■ **Data records**:

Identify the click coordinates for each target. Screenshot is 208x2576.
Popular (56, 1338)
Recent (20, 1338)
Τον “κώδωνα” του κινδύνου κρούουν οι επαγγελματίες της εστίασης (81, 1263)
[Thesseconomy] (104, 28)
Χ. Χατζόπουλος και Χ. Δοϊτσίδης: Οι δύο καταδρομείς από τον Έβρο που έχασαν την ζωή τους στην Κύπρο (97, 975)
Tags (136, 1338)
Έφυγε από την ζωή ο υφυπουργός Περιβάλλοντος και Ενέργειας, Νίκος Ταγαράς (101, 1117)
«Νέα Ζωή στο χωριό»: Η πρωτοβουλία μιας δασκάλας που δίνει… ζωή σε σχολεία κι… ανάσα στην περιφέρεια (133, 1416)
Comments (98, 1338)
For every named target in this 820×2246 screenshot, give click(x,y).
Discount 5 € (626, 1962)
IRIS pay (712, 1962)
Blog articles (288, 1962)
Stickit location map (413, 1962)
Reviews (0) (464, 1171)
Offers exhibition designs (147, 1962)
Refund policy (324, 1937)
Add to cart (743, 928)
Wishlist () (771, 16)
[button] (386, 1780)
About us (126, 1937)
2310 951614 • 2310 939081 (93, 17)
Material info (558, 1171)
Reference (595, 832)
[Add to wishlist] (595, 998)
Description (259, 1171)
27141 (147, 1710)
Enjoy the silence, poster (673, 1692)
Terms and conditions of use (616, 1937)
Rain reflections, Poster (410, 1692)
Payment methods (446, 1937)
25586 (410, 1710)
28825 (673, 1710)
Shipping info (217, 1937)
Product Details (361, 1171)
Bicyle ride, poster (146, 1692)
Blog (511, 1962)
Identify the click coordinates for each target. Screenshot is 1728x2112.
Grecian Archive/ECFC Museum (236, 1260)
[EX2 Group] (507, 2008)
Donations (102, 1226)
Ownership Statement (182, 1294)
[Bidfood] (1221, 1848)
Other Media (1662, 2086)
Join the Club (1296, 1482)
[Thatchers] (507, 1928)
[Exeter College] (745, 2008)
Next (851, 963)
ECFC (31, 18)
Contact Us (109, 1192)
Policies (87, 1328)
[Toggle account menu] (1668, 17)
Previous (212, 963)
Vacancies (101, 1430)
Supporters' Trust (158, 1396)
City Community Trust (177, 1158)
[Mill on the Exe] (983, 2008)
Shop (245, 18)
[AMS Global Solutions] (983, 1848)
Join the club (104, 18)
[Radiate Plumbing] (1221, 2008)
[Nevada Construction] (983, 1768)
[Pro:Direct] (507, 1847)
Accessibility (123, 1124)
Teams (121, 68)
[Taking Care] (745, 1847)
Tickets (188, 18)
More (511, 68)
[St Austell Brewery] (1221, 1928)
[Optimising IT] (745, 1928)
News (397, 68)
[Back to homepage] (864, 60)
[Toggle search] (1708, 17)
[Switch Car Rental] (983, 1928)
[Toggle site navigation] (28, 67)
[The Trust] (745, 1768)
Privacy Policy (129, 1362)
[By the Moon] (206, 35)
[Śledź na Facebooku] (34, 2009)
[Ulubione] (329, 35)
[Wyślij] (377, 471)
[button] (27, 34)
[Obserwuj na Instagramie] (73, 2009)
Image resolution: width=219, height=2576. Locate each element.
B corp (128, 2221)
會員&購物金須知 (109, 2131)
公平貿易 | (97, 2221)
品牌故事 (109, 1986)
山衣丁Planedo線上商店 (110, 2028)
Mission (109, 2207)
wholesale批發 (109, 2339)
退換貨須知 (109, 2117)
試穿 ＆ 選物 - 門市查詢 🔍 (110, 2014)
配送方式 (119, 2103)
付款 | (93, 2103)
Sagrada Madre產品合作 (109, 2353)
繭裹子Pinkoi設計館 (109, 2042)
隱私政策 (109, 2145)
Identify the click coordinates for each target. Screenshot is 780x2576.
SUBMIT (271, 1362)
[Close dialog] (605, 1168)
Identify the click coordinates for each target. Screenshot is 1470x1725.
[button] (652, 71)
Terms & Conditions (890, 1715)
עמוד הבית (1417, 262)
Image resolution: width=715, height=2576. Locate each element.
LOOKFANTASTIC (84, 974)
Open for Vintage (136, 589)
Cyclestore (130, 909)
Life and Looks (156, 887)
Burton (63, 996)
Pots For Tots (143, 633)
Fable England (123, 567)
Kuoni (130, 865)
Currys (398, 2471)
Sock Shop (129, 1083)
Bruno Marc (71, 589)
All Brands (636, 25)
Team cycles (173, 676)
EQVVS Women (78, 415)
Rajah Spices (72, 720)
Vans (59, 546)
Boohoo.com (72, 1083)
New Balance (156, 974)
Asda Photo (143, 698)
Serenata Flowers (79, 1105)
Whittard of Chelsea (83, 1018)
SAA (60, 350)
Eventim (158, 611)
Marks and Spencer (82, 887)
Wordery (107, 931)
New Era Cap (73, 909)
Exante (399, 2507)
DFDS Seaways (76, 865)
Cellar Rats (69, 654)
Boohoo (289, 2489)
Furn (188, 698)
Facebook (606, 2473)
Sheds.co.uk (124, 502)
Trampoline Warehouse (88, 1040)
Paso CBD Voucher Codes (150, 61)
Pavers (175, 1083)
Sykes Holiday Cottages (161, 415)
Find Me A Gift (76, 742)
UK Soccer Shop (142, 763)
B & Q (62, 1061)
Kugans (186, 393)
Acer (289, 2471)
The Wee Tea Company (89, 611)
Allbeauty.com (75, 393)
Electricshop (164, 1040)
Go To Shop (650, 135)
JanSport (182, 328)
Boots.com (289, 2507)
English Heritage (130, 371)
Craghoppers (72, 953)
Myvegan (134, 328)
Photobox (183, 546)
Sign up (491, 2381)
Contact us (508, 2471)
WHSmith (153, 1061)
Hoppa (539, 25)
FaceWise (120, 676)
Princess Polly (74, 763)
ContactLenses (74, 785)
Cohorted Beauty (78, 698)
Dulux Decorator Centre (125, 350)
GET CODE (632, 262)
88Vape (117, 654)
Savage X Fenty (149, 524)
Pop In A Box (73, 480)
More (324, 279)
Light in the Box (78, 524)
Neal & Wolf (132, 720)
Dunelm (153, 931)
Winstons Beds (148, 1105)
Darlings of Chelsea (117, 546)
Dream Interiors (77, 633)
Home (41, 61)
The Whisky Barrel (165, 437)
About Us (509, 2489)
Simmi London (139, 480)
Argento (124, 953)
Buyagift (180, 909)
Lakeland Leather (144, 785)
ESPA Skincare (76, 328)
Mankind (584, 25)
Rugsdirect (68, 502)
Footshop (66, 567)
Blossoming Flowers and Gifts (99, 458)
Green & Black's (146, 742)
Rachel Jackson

■ **AIM OF THE EXERCISE**: What is needed is an exact copy of the lines above, from the one containing "UK Soccer Shop (142, 763)" through the one containing "About Us (509, 2489)", with nothing added.

■ **PROBLEM SOLUTION**:
UK Soccer Shop (142, 763)
B & Q (62, 1061)
Kugans (186, 393)
Acer (289, 2471)
The Wee Tea Company (89, 611)
Allbeauty.com (75, 393)
Electricshop (164, 1040)
Go To Shop (650, 135)
JanSport (182, 328)
Boots.com (289, 2507)
English Heritage (130, 371)
Craghoppers (72, 953)
Myvegan (134, 328)
Photobox (183, 546)
Sign up (491, 2381)
Contact us (508, 2471)
WHSmith (153, 1061)
Hoppa (539, 25)
FaceWise (120, 676)
Princess Polly (74, 763)
ContactLenses (74, 785)
Cohorted Beauty (78, 698)
Dulux Decorator Centre (125, 350)
GET CODE (632, 262)
88Vape (117, 654)
Savage X Fenty (149, 524)
Pop In A Box (73, 480)
More (324, 279)
Light in the Box (78, 524)
Neal & Wolf (132, 720)
Dunelm (153, 931)
Winstons Beds (148, 1105)
Darlings of Chelsea (117, 546)
Dream Interiors (77, 633)
Home (41, 61)
The Whisky Barrel (165, 437)
About Us (509, 2489)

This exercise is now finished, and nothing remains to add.